EVs costing state millions, blamed for airport parking congestion
Front page news report out now. Will be interesting to see how this goes. If it died this legislative session, when can it come up again? I'm assuming it will keep coming up again and again until SOME formulation of this bill passes eventually. Three points I want to bring up, albeit from my biased "Would be nice to keep my free EV airport parking benefit" point of view:
1) If it's true that airport parking workers who wouldn't normally be able to park at work are using it for parking, why should the rest of the EV-using state get blamed? Although that honestly does suck if the workers are working at the airport and don't have/never have had an easier way to park close to the work. Not sure what the solution to that is.

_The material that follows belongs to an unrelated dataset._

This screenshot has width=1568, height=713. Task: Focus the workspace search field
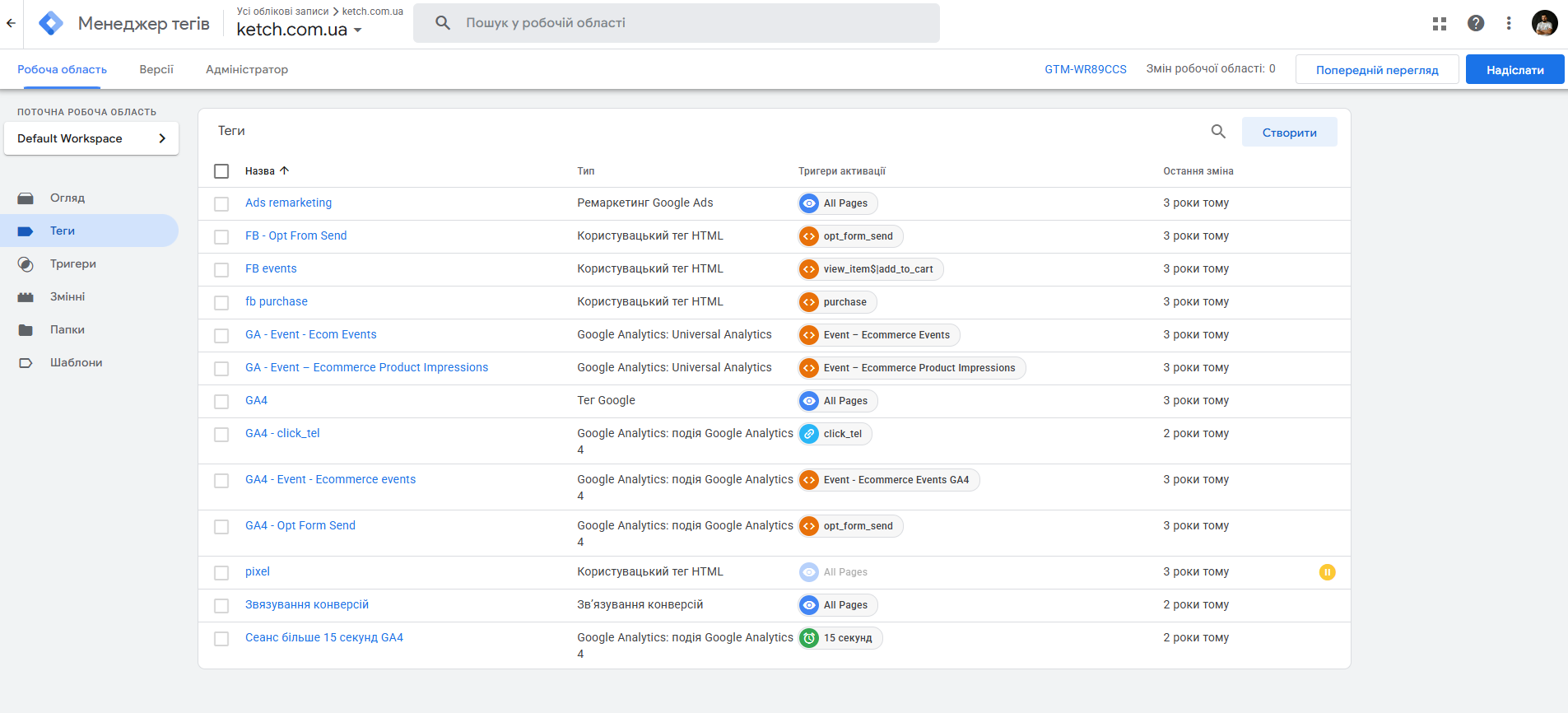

2) Once the new parking structures get up and are opened (I think that's what's being built in the renovation of the airport, what I see every time I drive into the airport), ideally the parking pressure would dissipate a bit for everyone? Just a bit of wishful thinking
3) It's annoying, and poor news reporting, that the Hawaii News Now report failed at the following things:
a) Didn't mention anything about the fact that this is Spring Break, and almost always a ridiculously hard time to park at the airport regardless of the EV benefit or not
b) Made zero distinction/didn't bring up the idea that hybrid vehicles are not 100% EV. My guess is of the 550 cars parked a vast percentage were hybrids/Pruises or something not 100% EV, and not all Leafs/Teslas/Volts. Just a guess, but a fairly good one I would think. If all those hybrids were taken out of the equation, it wouldn't be that bad.
c) Completely got the amount of time allowed wrong...3 months free is WAY different than 1 month free and sounds way worse (SIDE NOTE: I think some compromise btw 4 hours and 1 month would be an acceptable compromise for most EV users for future bills, as an alternative parking benefit. May I suggest 1-2 weeks? Or ANYTHING longer than a day would be a decent incentive to encourage EV ownership)
Inevitably these benefits will be reined in, not just the airport parking but any free metered parking. The $1 million dollar question is: How soon and by how much, and how do you do it fairly/how do you replace it with something that still encourages adoption of clean energy alternatives?